* **The problem**: Copy out all of the records below word for word, omitting the pictures.

◆ ◆ ◆ ◆ ◆ ◆ ◆

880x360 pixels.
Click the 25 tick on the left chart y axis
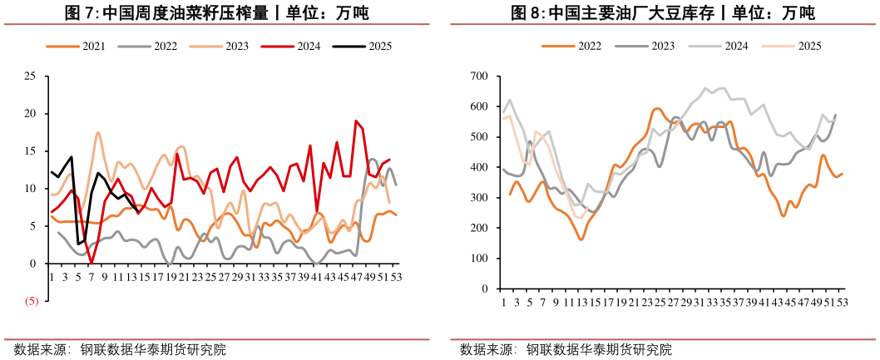pos(30,76)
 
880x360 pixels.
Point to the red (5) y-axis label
pos(30,301)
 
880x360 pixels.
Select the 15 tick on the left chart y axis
pos(30,151)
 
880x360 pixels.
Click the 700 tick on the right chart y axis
pos(477,76)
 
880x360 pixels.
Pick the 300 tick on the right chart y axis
pos(477,198)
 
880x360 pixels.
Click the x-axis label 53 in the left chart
pos(396,275)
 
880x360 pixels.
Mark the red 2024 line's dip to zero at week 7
pos(91,263)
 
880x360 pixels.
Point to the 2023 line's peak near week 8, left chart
pos(98,132)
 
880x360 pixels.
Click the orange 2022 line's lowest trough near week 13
pos(581,239)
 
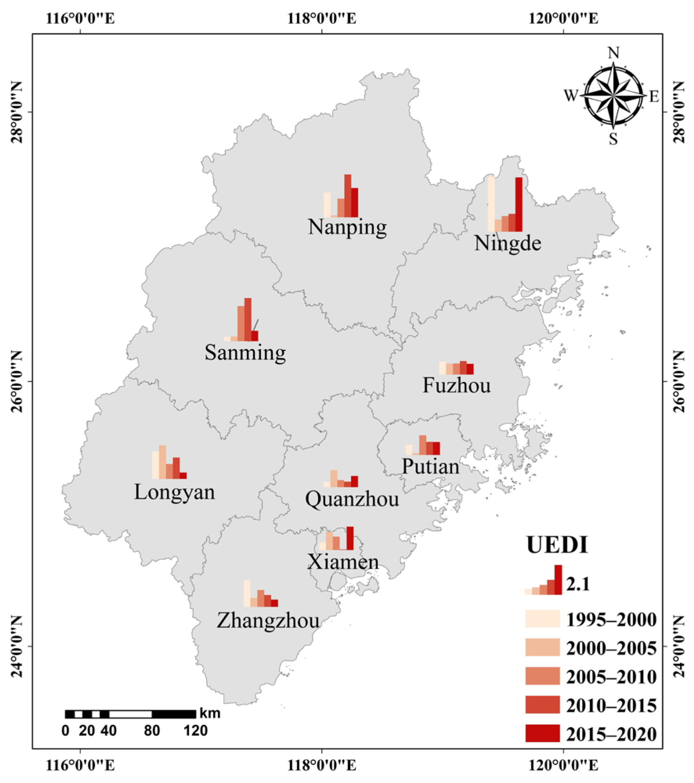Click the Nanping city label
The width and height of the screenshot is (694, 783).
coord(347,227)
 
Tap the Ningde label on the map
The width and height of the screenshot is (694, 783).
coord(507,243)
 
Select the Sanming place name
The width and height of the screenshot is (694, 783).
coord(245,352)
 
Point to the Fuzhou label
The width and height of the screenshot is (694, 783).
coord(457,385)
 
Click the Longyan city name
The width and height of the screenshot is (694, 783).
coord(174,492)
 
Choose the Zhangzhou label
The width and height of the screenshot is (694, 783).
coord(268,621)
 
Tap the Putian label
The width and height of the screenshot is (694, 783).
coord(430,466)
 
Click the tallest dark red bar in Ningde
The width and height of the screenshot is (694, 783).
coord(519,204)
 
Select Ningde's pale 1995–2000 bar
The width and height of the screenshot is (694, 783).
coord(491,204)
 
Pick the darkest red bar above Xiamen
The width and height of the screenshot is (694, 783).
coord(350,538)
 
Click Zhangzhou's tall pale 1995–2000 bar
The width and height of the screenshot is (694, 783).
coord(247,593)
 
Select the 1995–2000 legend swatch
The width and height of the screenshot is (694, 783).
coord(542,619)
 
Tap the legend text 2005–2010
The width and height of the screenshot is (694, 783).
coord(611,677)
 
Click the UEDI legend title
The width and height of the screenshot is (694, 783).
coord(557,545)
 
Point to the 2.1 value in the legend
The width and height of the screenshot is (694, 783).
coord(578,584)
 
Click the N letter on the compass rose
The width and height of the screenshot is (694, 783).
coord(614,53)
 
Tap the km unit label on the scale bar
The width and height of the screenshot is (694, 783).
coord(210,713)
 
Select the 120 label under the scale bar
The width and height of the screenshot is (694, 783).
coord(196,731)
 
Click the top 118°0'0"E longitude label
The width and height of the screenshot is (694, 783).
coord(322,18)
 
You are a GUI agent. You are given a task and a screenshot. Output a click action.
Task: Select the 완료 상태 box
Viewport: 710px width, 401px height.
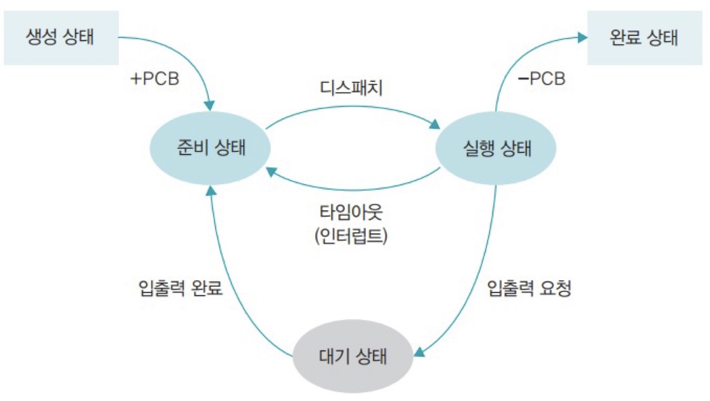coord(644,38)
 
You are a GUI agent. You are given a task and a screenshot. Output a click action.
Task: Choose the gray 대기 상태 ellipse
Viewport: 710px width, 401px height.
coord(352,357)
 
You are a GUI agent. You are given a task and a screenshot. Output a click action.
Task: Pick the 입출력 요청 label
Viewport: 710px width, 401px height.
coord(529,289)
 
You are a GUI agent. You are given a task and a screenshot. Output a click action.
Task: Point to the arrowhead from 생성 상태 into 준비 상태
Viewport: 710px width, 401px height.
coord(210,105)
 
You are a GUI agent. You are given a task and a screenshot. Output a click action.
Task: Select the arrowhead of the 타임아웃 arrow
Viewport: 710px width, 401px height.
coord(270,171)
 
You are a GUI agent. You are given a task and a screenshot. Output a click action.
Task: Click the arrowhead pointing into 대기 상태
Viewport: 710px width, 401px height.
coord(419,351)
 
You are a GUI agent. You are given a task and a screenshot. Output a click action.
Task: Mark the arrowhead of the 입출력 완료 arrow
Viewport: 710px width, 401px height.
coord(211,190)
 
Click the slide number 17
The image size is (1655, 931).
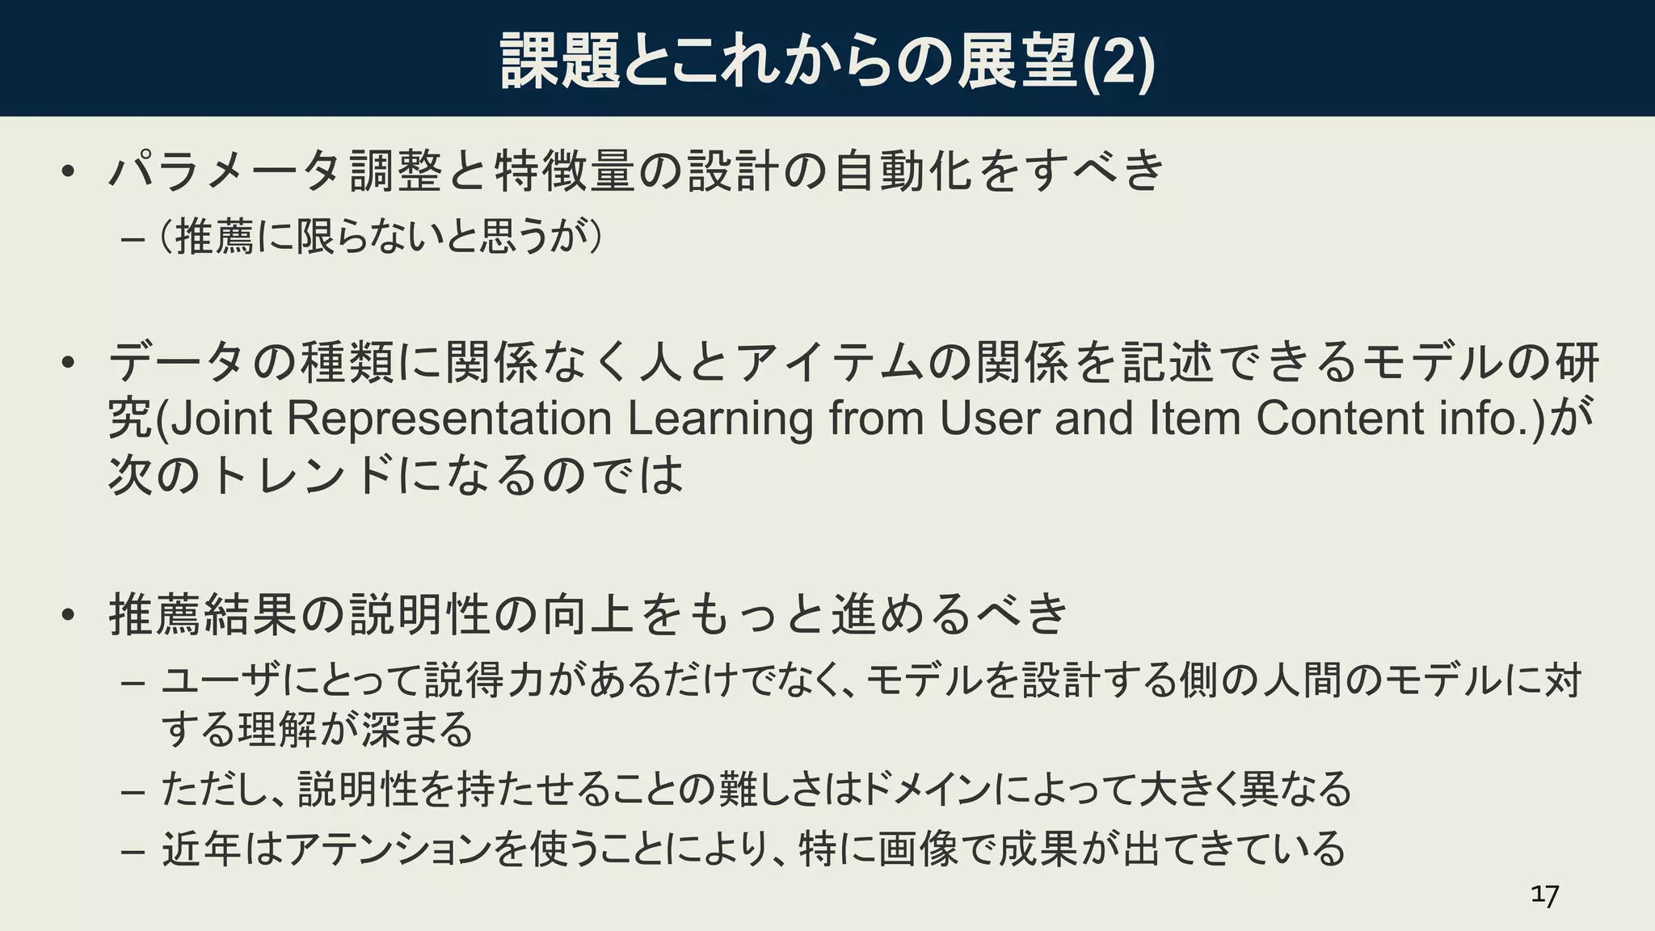[x=1544, y=895]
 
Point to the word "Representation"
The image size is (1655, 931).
[x=449, y=419]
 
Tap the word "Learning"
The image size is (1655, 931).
[x=720, y=419]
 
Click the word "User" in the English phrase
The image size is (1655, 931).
[x=988, y=419]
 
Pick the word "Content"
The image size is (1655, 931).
[x=1340, y=419]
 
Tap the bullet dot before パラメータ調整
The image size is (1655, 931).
[x=68, y=171]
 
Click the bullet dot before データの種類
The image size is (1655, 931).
[x=68, y=361]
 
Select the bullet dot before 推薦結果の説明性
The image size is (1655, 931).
[x=68, y=614]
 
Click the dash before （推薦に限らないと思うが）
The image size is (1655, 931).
[x=132, y=240]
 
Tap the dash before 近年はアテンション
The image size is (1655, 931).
[x=132, y=851]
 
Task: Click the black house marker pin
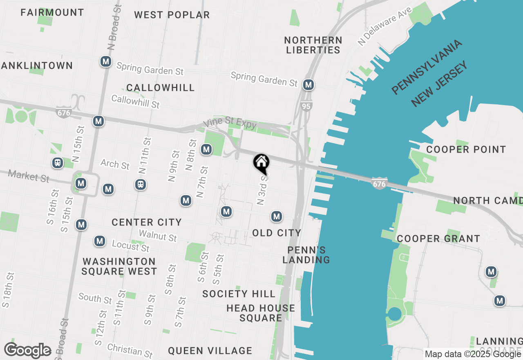tap(261, 164)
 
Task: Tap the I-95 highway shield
tap(306, 106)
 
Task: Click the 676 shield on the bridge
tap(379, 184)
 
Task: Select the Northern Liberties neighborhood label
tap(313, 45)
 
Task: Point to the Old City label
tap(277, 233)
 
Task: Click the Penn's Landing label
tap(306, 255)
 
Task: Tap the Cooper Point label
tap(466, 149)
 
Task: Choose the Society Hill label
tap(239, 294)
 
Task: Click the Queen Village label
tap(210, 351)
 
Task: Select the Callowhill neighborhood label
tap(161, 88)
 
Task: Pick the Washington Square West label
tap(119, 266)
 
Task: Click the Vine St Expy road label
tap(230, 125)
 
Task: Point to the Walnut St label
tap(158, 236)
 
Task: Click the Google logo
tap(27, 351)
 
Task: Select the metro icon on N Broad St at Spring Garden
tap(106, 62)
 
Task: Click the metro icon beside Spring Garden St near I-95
tap(308, 85)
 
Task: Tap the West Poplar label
tap(172, 15)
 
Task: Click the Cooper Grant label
tap(438, 239)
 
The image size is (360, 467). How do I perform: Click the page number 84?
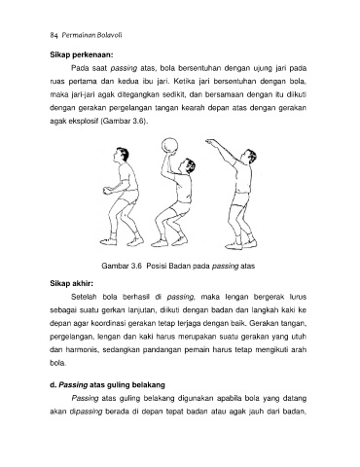(x=54, y=35)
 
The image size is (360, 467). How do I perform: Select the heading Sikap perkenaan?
(x=82, y=54)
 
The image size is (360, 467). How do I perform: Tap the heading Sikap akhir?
(x=72, y=283)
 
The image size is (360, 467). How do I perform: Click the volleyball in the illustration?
(x=170, y=146)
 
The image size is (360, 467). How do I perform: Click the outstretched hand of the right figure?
(x=210, y=141)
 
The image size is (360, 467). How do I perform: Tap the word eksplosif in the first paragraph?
(x=84, y=122)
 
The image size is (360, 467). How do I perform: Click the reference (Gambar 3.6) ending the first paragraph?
(x=124, y=122)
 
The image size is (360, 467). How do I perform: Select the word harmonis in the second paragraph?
(x=81, y=350)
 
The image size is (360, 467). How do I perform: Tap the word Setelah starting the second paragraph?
(x=82, y=297)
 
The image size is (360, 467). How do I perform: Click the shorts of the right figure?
(x=241, y=198)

◆ ◆ ◆ ◆ ◆ ◆ ◆

* **Output of the exercise**:
880x360 pixels.
Click the 25 tick on the left chart y axis
pos(30,76)
 
880x360 pixels.
Point to the red (5) y-axis label
pos(30,301)
 
880x360 pixels.
Select the 15 tick on the left chart y axis
pos(30,151)
 
880x360 pixels.
Click the 700 tick on the right chart y axis
pos(477,76)
 
880x360 pixels.
Pick the 300 tick on the right chart y axis
pos(477,198)
 
880x360 pixels.
Click the x-axis label 53 in the left chart
pos(396,275)
 
880x360 pixels.
Mark the red 2024 line's dip to zero at week 7
pos(91,263)
 
880x360 pixels.
Point to the 2023 line's peak near week 8, left chart
pos(98,132)
 
880x360 pixels.
Click the orange 2022 line's lowest trough near week 13
pos(581,239)
 
Click the Nanping city label
The width and height of the screenshot is (694, 783).
coord(347,227)
 
Tap the Ningde label on the map
The width and height of the screenshot is (694, 783).
coord(507,243)
 
Select the Sanming place name
The width and height of the screenshot is (694, 783).
coord(245,352)
 
Point to the Fuzhou label
The width and height of the screenshot is (694, 783).
coord(457,385)
 
Click the Longyan city name
The width and height of the screenshot is (694, 783).
coord(174,492)
 
Choose the Zhangzhou label
The width and height of the screenshot is (694, 783).
coord(268,621)
 
Tap the Putian label
The width and height of the screenshot is (694, 783).
coord(430,466)
 
Click the tallest dark red bar in Ningde
The width and height of the screenshot is (694, 783).
coord(519,204)
 
Select Ningde's pale 1995–2000 bar
The width and height of the screenshot is (694, 783).
coord(491,204)
 
Pick the darkest red bar above Xiamen
The width and height of the screenshot is (694, 783).
coord(350,538)
 
Click Zhangzhou's tall pale 1995–2000 bar
The width and height of the screenshot is (694, 783).
coord(247,593)
 
Select the 1995–2000 legend swatch
The width and height of the screenshot is (694, 783).
coord(542,619)
 
Tap the legend text 2005–2010
The width and height of the screenshot is (694, 783).
coord(611,677)
 
Click the UEDI legend title
The width and height of the screenshot is (694, 783).
coord(557,545)
 
Point to the 2.1 value in the legend
The width and height of the screenshot is (694, 783).
coord(578,584)
 
Click the N letter on the compass rose
The width and height of the screenshot is (694, 783).
coord(614,53)
 
Tap the km unit label on the scale bar
The width and height of the screenshot is (694, 783).
coord(210,713)
 
Select the 120 label under the scale bar
The width and height of the screenshot is (694, 783).
coord(196,731)
 
Click the top 118°0'0"E longitude label
The width and height of the screenshot is (694, 783).
coord(322,18)
 
You are a GUI agent. You are given a task and a screenshot. Output a click action.
Task: Select the 완료 상태 box
Viewport: 710px width, 401px height.
coord(644,38)
 
You are a GUI agent. You are given a task and a screenshot. Output a click action.
Task: Choose the gray 대기 상태 ellipse
Viewport: 710px width, 401px height.
coord(352,357)
 
You are a GUI agent. You are given a task and a screenshot. Output a click action.
Task: Pick the 입출력 요청 label
Viewport: 710px width, 401px height.
coord(529,289)
 
You are a GUI agent. You are given a task and a screenshot. Output a click action.
Task: Point to the arrowhead from 생성 상태 into 준비 상태
Viewport: 710px width, 401px height.
coord(210,105)
 
You are a GUI agent. You are given a task and a screenshot. Output a click action.
Task: Select the arrowhead of the 타임아웃 arrow
Viewport: 710px width, 401px height.
coord(270,171)
 
You are a GUI agent. You are given a task and a screenshot. Output a click action.
Task: Click the arrowhead pointing into 대기 상태
Viewport: 710px width, 401px height.
coord(419,351)
 
You are a GUI agent. You are given a task and a screenshot. Output a click action.
Task: Mark the arrowhead of the 입출력 완료 arrow
Viewport: 710px width, 401px height.
coord(211,190)
 
Click the slide number 17
The image size is (1655, 931).
[x=1544, y=895]
 
Point to the word "Representation"
The image size is (1655, 931).
[x=449, y=419]
 
Tap the word "Learning"
The image size is (1655, 931).
[x=720, y=419]
 
Click the word "User" in the English phrase
The image size is (1655, 931).
[x=988, y=419]
 
Pick the word "Content"
The image size is (1655, 931).
[x=1340, y=419]
 
Tap the bullet dot before パラメータ調整
The image size is (1655, 931).
[x=68, y=171]
 
Click the bullet dot before データの種類
The image size is (1655, 931).
[x=68, y=361]
 
Select the bullet dot before 推薦結果の説明性
The image size is (1655, 931).
[x=68, y=614]
 
Click the dash before （推薦に限らないと思うが）
The image size is (1655, 931).
[x=132, y=240]
 
Tap the dash before 近年はアテンション
The image size is (1655, 931).
[x=132, y=851]
 
Task: Click the black house marker pin
tap(261, 164)
 
Task: Tap the I-95 highway shield
tap(306, 106)
 
Task: Click the 676 shield on the bridge
tap(379, 184)
 
Task: Select the Northern Liberties neighborhood label
tap(313, 45)
 
Task: Point to the Old City label
tap(277, 233)
 
Task: Click the Penn's Landing label
tap(306, 255)
 
Task: Tap the Cooper Point label
tap(466, 149)
 
Task: Choose the Society Hill label
tap(239, 294)
 
Task: Click the Queen Village label
tap(210, 351)
 
Task: Select the Callowhill neighborhood label
tap(161, 88)
 
Task: Pick the Washington Square West label
tap(119, 266)
 
Task: Click the Vine St Expy road label
tap(230, 125)
 
Task: Point to the Walnut St label
tap(158, 236)
 
Task: Click the Google logo
tap(27, 351)
 
Task: Select the metro icon on N Broad St at Spring Garden
tap(106, 62)
 
Task: Click the metro icon beside Spring Garden St near I-95
tap(308, 85)
 
Task: Tap the West Poplar label
tap(172, 15)
 
Task: Click the Cooper Grant label
tap(438, 239)
 
The image size is (360, 467). How do I perform: Click the page number 84?
(x=54, y=35)
 
The image size is (360, 467). How do I perform: Select the heading Sikap perkenaan?
(x=82, y=54)
 
The image size is (360, 467). How do I perform: Tap the heading Sikap akhir?
(x=72, y=283)
 
The image size is (360, 467). How do I perform: Click the volleyball in the illustration?
(x=170, y=146)
 
The image size is (360, 467). How do I perform: Click the outstretched hand of the right figure?
(x=210, y=141)
 
The image size is (360, 467). How do I perform: Tap the word eksplosif in the first paragraph?
(x=84, y=122)
 
The image size is (360, 467). How do I perform: Click the reference (Gambar 3.6) ending the first paragraph?
(x=124, y=122)
 
The image size is (360, 467). How do I perform: Select the word harmonis in the second paragraph?
(x=81, y=350)
 
The image size is (360, 467). How do I perform: Tap the word Setelah starting the second paragraph?
(x=82, y=297)
 
The image size is (360, 467). How do I perform: Click the shorts of the right figure?
(x=241, y=198)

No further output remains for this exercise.